◆ Exercise instructions:
Go line by line through the data and copy those with the word "computer".

◆ Data for review:
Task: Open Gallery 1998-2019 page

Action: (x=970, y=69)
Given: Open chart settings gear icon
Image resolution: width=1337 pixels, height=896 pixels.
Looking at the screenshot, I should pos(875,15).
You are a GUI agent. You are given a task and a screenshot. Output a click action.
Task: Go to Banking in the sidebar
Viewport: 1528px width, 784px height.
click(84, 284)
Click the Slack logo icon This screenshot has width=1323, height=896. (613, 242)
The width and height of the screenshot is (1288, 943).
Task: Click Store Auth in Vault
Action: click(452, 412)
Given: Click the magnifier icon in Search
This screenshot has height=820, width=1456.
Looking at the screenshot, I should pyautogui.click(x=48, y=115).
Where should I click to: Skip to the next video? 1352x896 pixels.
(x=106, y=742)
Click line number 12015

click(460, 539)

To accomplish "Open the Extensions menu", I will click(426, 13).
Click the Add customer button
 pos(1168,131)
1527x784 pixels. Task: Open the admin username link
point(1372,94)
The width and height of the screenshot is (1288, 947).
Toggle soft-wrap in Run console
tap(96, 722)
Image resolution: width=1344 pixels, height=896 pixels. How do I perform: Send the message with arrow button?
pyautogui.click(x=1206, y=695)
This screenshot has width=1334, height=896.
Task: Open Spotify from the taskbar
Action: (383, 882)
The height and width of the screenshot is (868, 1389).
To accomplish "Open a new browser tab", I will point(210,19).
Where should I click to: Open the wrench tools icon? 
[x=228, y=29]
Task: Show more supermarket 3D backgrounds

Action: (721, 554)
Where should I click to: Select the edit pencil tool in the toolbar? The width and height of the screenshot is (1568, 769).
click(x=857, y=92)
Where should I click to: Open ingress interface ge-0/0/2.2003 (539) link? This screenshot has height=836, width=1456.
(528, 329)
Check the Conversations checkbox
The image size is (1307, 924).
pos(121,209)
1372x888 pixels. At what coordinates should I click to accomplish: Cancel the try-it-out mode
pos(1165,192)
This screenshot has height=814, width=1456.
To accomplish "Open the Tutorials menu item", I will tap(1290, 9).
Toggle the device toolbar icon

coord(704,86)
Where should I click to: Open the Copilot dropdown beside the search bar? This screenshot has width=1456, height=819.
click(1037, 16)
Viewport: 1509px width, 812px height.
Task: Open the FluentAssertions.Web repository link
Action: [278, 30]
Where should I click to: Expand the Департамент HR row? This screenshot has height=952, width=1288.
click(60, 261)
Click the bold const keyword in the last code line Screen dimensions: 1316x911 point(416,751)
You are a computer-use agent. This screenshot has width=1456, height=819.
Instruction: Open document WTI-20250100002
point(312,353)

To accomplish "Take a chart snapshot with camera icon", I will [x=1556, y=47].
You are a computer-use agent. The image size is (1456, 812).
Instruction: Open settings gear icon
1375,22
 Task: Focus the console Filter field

◆ Result of the task:
You are a computer-use agent. This screenshot has width=1456, height=819.
You are a computer-use agent. The image size is (1456, 812).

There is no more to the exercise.